Arthroscopic capsular release combined with Latarjet procedure for chronic locked anterior shoulder dislocation secondary to epilepsy: a case report with one-year follow-up - Report - MDSpire
Advertisement
Arthroscopic capsular release combined with Latarjet procedure for chronic locked anterior shoulder dislocation secondary to epilepsy: a case report with one-year follow-up
Combined Arthroscopic Capsular Release and Latarjet Procedure for Managing Chronic Locked Anterior Shoulder Dislocation Due to Epilepsy: A One-Year Follow-Up Case Study
Overview
This case report presents a 28-year-old female with chronic locked anterior shoulder dislocation due to epilepsy, treated with combined arthroscopic capsular release and Latarjet procedure. At one-year follow-up, improvements in shoulder mobility and functional scores were noted.
Background
Chronic anterior shoulder dislocation is a rare condition that presents significant therapeutic challenges, often associated with structural injuries such as Bankart and Hill-Sachs lesions. Effective management is crucial for restoring function and stability, particularly in patients with underlying conditions like epilepsy.
Data Highlights
Preoperative functional scores: UCLA Score: 21/35, Constant-Murley Score: 54/100. Postoperative outcomes at 1-year follow-up showed improvements in shoulder mobility and functional scores.
Key Findings
The patient had a locked anterior dislocation with associated Bankart and Hill-Sachs lesions.
Preoperative imaging revealed structural abnormalities including pseudoglenoid formation and rotator cuff atrophy.
Combined arthroscopic release and Latarjet procedure were performed.
At one-year follow-up, shoulder mobility improved and functional scores increased.

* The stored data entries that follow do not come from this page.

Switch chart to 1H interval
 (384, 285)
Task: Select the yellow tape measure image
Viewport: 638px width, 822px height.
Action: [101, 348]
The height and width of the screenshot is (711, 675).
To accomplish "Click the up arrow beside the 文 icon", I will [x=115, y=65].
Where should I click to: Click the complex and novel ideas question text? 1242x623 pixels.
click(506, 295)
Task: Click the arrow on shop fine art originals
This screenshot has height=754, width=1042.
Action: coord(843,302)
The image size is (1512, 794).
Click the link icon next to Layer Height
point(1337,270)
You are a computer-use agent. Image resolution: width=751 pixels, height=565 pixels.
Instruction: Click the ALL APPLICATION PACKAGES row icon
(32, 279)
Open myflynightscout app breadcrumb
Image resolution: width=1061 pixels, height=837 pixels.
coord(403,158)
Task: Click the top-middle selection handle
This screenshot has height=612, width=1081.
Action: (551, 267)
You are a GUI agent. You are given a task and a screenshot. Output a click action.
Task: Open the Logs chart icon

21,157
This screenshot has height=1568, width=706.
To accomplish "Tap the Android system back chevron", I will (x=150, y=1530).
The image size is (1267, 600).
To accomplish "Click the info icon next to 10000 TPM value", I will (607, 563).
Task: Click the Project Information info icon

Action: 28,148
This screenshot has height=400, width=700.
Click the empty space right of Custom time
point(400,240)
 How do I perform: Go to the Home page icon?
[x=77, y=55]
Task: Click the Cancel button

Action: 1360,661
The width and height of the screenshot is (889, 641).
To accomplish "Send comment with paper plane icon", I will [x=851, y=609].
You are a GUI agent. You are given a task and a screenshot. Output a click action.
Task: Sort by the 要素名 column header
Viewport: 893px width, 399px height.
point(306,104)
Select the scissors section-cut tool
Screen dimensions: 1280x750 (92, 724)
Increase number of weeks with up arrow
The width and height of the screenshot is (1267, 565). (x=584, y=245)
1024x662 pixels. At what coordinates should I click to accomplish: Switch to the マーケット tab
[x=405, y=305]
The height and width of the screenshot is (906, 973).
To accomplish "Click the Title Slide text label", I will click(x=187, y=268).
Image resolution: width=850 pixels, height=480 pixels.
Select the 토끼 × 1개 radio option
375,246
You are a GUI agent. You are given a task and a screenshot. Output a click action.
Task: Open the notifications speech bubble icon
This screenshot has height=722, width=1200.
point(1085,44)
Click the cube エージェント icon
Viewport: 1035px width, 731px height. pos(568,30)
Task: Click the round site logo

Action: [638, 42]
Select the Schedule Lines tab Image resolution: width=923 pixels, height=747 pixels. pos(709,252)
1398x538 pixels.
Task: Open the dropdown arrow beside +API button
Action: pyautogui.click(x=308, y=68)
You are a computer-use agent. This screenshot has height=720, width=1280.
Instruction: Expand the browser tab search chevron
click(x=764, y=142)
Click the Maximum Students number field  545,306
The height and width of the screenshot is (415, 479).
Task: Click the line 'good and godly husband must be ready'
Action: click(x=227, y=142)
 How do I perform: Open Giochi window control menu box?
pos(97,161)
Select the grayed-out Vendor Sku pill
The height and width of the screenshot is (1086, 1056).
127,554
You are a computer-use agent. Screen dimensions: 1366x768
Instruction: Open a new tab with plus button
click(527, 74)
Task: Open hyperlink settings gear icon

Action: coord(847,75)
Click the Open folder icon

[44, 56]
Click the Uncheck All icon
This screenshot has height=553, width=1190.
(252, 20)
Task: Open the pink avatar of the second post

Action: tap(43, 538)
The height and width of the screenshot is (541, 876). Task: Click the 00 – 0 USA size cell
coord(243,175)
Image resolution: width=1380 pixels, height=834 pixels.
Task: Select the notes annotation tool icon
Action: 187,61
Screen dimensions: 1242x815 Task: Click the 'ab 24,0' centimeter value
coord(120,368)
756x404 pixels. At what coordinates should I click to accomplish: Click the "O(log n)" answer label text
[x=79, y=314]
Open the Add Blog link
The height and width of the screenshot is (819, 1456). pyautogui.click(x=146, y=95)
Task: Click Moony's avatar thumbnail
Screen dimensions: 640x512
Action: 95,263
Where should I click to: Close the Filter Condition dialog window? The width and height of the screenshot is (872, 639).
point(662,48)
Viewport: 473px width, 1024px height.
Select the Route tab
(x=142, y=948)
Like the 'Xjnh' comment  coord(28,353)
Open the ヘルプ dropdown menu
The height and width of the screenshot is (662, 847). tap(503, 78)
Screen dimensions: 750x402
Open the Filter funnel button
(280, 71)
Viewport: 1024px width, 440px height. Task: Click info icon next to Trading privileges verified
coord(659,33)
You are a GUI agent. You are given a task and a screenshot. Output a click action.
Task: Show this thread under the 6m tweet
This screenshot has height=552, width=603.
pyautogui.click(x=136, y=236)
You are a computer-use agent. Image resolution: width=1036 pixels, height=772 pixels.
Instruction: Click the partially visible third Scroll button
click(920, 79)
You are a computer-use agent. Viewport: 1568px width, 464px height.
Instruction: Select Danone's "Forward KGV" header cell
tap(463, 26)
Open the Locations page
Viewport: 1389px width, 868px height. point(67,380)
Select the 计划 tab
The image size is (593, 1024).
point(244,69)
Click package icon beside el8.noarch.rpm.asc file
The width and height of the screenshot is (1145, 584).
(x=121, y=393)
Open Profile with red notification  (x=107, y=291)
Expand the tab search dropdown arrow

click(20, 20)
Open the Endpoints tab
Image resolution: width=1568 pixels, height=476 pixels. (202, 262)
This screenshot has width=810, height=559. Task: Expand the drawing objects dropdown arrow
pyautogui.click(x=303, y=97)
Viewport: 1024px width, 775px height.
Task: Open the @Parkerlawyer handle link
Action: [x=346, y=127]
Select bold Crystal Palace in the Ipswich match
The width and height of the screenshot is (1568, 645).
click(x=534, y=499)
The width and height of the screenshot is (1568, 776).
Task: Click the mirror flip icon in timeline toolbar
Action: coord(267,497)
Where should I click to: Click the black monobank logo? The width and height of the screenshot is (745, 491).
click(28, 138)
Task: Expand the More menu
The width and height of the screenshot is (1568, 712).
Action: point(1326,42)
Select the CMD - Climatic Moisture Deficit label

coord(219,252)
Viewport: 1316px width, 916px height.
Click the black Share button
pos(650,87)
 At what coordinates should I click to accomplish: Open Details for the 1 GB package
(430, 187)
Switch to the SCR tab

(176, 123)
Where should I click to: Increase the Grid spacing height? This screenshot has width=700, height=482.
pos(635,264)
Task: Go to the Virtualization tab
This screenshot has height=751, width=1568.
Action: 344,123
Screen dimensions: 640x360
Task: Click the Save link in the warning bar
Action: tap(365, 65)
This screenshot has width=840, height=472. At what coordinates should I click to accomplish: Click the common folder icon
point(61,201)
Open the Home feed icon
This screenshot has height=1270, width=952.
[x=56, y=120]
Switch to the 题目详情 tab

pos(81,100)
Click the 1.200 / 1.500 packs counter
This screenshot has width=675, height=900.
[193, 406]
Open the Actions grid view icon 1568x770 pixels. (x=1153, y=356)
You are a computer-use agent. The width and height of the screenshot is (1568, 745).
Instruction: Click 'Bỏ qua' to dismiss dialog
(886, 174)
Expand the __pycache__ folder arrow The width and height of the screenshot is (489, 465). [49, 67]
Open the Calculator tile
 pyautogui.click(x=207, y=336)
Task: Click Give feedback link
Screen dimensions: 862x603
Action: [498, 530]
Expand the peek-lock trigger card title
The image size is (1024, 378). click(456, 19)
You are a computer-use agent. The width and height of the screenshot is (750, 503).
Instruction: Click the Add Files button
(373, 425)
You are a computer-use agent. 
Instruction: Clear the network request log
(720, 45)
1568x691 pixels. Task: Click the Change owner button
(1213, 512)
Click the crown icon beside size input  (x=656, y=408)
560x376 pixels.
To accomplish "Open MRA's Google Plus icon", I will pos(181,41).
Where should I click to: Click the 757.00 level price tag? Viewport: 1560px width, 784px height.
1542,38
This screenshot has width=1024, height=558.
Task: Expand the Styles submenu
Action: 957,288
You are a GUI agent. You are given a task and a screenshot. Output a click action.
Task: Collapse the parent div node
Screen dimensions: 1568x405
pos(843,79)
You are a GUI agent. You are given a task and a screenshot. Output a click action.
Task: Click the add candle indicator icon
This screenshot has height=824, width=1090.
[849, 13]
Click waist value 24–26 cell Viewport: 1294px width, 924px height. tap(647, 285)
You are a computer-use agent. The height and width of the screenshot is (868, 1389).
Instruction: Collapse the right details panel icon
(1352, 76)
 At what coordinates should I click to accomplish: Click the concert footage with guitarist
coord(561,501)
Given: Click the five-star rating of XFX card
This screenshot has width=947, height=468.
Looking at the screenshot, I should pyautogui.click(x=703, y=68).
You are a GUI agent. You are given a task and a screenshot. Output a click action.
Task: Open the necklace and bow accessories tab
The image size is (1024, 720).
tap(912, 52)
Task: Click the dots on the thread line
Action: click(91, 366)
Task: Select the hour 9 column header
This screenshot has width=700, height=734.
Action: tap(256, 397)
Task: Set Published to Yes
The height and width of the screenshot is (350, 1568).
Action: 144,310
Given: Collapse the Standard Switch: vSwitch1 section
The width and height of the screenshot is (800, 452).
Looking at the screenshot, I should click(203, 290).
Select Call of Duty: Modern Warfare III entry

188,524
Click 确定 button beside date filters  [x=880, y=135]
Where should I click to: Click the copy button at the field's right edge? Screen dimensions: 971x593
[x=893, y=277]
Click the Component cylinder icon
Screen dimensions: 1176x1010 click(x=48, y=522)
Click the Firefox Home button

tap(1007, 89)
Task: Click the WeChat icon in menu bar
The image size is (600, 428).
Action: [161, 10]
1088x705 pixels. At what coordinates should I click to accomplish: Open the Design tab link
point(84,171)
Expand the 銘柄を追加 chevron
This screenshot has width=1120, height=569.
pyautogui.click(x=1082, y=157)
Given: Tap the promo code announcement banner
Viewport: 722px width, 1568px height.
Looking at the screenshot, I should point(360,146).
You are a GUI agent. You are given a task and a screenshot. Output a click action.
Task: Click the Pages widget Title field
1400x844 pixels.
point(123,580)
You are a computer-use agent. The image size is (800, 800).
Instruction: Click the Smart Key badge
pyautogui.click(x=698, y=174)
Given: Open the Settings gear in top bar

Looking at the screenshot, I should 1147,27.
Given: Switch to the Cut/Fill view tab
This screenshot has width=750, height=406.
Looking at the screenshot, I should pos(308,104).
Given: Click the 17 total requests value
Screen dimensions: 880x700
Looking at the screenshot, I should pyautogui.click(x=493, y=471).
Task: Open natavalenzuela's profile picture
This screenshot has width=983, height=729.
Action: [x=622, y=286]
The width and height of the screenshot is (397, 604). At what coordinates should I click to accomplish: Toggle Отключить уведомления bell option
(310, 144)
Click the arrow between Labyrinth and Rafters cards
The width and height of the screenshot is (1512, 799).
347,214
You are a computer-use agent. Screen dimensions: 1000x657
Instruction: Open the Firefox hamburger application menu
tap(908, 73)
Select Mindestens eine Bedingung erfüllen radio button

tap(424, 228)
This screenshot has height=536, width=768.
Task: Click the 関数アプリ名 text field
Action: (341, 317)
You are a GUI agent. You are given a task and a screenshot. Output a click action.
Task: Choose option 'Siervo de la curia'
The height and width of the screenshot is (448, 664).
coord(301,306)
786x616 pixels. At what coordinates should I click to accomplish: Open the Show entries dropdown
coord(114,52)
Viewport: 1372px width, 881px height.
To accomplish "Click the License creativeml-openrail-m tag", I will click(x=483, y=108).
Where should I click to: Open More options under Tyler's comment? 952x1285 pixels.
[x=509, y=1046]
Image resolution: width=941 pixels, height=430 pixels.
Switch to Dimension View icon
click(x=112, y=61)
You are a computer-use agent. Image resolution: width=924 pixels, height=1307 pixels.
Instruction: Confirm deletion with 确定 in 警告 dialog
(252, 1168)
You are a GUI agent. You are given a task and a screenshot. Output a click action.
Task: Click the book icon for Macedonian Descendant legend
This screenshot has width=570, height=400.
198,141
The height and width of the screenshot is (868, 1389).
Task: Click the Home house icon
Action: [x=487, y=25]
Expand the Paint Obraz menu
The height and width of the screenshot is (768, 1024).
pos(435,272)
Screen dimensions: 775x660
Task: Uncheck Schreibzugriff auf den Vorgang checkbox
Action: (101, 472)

The patient reported satisfaction with the surgical outcome.
Clinical Implications
The combination of arthroscopic capsular release and the Latarjet procedure may be a surgical approach for managing chronic locked anterior shoulder dislocation.
Conclusion
This case demonstrates the management of chronic locked anterior shoulder dislocation through a combined surgical approach.